== EXERCISE INSTRUCTIONS ==
All the lines below need to be output exactly, apart from any images.

== Excerpts from a dataset ==
┌──

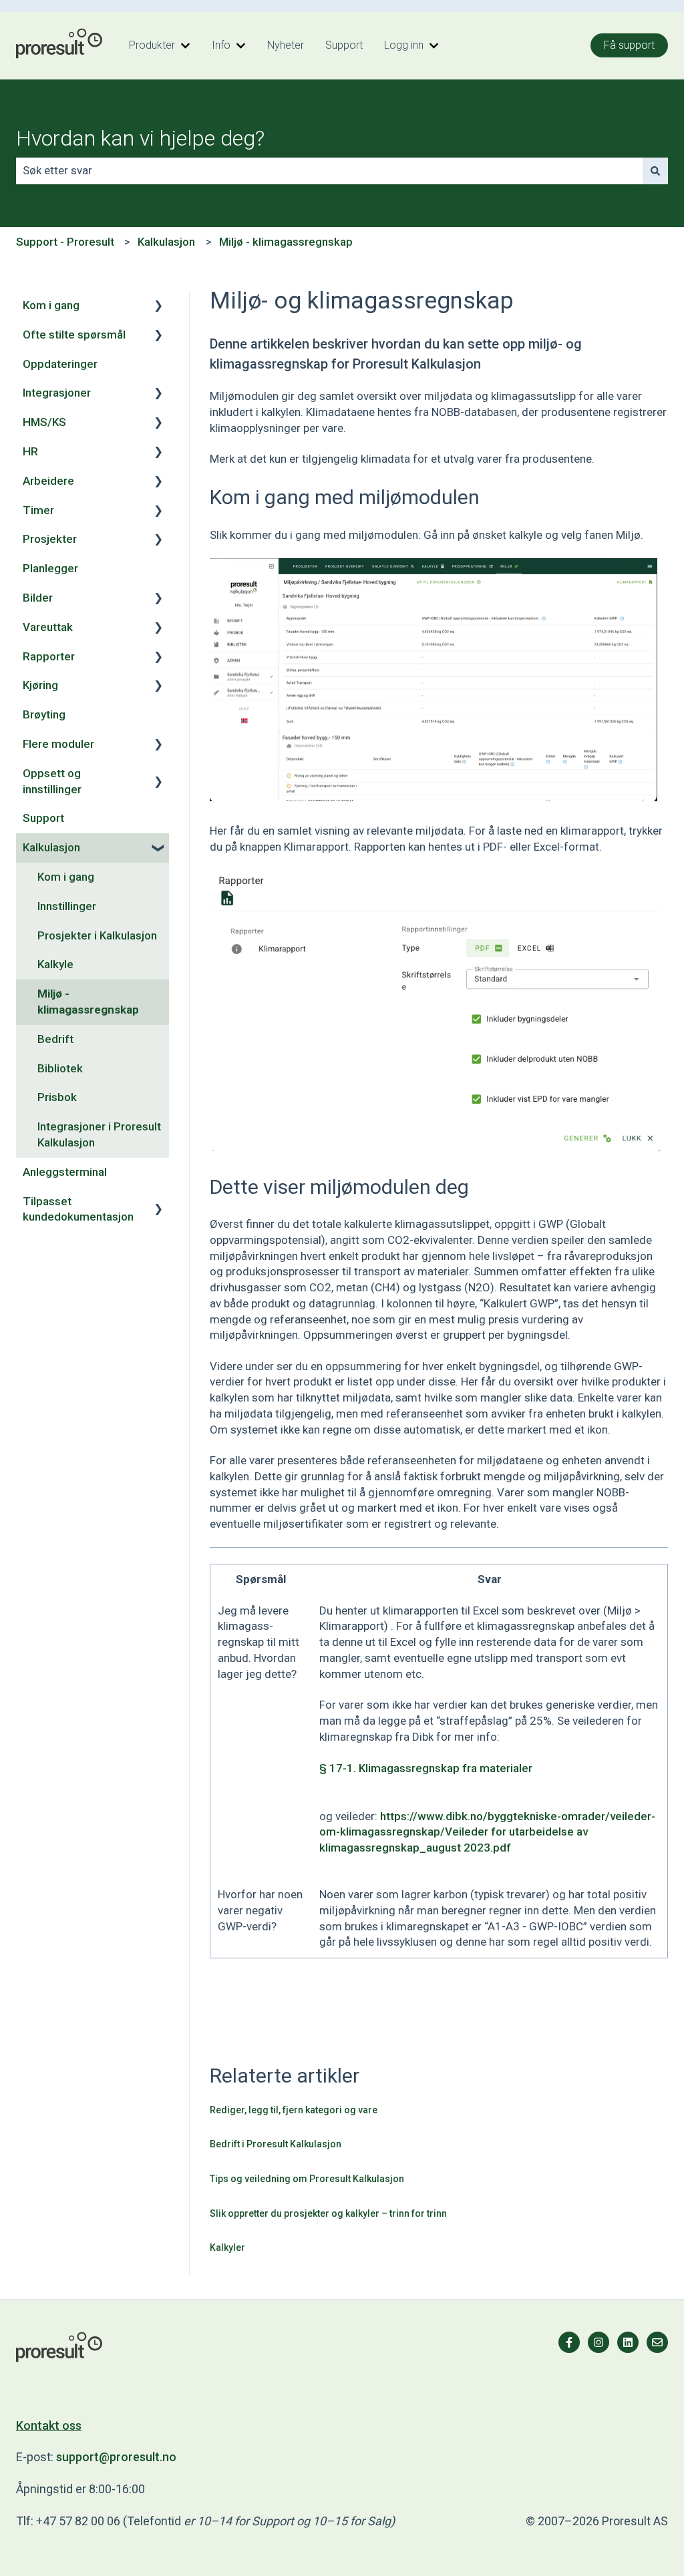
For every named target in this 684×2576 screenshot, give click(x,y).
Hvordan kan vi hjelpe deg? (140, 138)
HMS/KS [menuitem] (44, 422)
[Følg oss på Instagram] (598, 2342)
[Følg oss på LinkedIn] (628, 2342)
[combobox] (329, 171)
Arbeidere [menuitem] (48, 480)
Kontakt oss (48, 2425)
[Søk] (655, 171)
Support (344, 45)
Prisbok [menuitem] (57, 1097)
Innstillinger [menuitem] (66, 906)
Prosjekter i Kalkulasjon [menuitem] (97, 935)
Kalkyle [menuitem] (55, 964)
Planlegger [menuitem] (50, 568)
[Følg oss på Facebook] (569, 2342)
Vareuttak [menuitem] (48, 627)
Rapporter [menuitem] (49, 656)
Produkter (152, 45)
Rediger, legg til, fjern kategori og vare (293, 2110)
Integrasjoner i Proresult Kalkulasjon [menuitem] (99, 1134)
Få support (629, 45)
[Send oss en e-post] (657, 2342)
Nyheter (285, 45)
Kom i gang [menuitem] (51, 305)
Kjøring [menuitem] (40, 685)
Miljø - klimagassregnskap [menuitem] (88, 1001)
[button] (158, 306)
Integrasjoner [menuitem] (57, 392)
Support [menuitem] (43, 818)
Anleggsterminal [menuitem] (65, 1171)
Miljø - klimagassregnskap (286, 241)
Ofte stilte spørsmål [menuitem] (74, 334)
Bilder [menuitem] (38, 597)
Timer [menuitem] (38, 510)
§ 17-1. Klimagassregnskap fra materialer (425, 1768)
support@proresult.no (116, 2457)
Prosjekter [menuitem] (50, 539)
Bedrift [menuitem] (55, 1039)
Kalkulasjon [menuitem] (51, 847)
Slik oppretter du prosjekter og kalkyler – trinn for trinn (328, 2213)
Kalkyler (227, 2247)
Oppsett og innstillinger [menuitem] (52, 781)
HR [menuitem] (30, 451)
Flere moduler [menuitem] (58, 743)
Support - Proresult (65, 241)
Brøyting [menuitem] (44, 714)
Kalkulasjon (166, 241)
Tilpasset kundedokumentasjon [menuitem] (78, 1209)
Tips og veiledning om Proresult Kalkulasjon (307, 2178)
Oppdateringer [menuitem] (60, 364)
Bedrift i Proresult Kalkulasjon (275, 2144)
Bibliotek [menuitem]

└──

== COMPLETED TASK ==
For every named target in this 684×2576 screenshot, give click(x,y).
Hvordan kan vi hjelpe deg? (140, 138)
HMS/KS [menuitem] (44, 422)
[Følg oss på Instagram] (598, 2342)
[Følg oss på LinkedIn] (628, 2342)
[combobox] (329, 171)
Arbeidere [menuitem] (48, 480)
Kontakt oss (48, 2425)
[Søk] (655, 171)
Support (344, 45)
Prisbok [menuitem] (57, 1097)
Innstillinger [menuitem] (66, 906)
Prosjekter i Kalkulasjon [menuitem] (97, 935)
Kalkyle [menuitem] (55, 964)
Planlegger [menuitem] (50, 568)
[Følg oss på Facebook] (569, 2342)
Vareuttak [menuitem] (48, 627)
Rapporter [menuitem] (49, 656)
Produkter (152, 45)
Rediger, legg til, fjern kategori og vare (293, 2110)
Integrasjoner i Proresult Kalkulasjon [menuitem] (99, 1134)
Få support (629, 45)
[Send oss en e-post] (657, 2342)
Nyheter (285, 45)
Kom i gang [menuitem] (51, 305)
Kjøring [menuitem] (40, 685)
Miljø - klimagassregnskap [menuitem] (88, 1001)
[button] (158, 306)
Integrasjoner [menuitem] (57, 392)
Support [menuitem] (43, 818)
Anleggsterminal [menuitem] (65, 1171)
Miljø - klimagassregnskap (286, 241)
Ofte stilte spørsmål [menuitem] (74, 334)
Bilder [menuitem] (38, 597)
Timer [menuitem] (38, 510)
§ 17-1. Klimagassregnskap fra materialer (425, 1768)
support@proresult.no (116, 2457)
Prosjekter [menuitem] (50, 539)
Bedrift [menuitem] (55, 1039)
Kalkulasjon [menuitem] (51, 847)
Slik oppretter du prosjekter og kalkyler – trinn for trinn (328, 2213)
Kalkyler (227, 2247)
Oppsett og innstillinger [menuitem] (52, 781)
HR [menuitem] (30, 451)
Flere moduler [menuitem] (58, 743)
Support - Proresult (65, 241)
Brøyting [menuitem] (44, 714)
Kalkulasjon (166, 241)
Tilpasset kundedokumentasjon [menuitem] (78, 1209)
Tips og veiledning om Proresult Kalkulasjon (307, 2178)
Oppdateringer [menuitem] (60, 364)
Bedrift i Proresult Kalkulasjon (275, 2144)
Bibliotek [menuitem]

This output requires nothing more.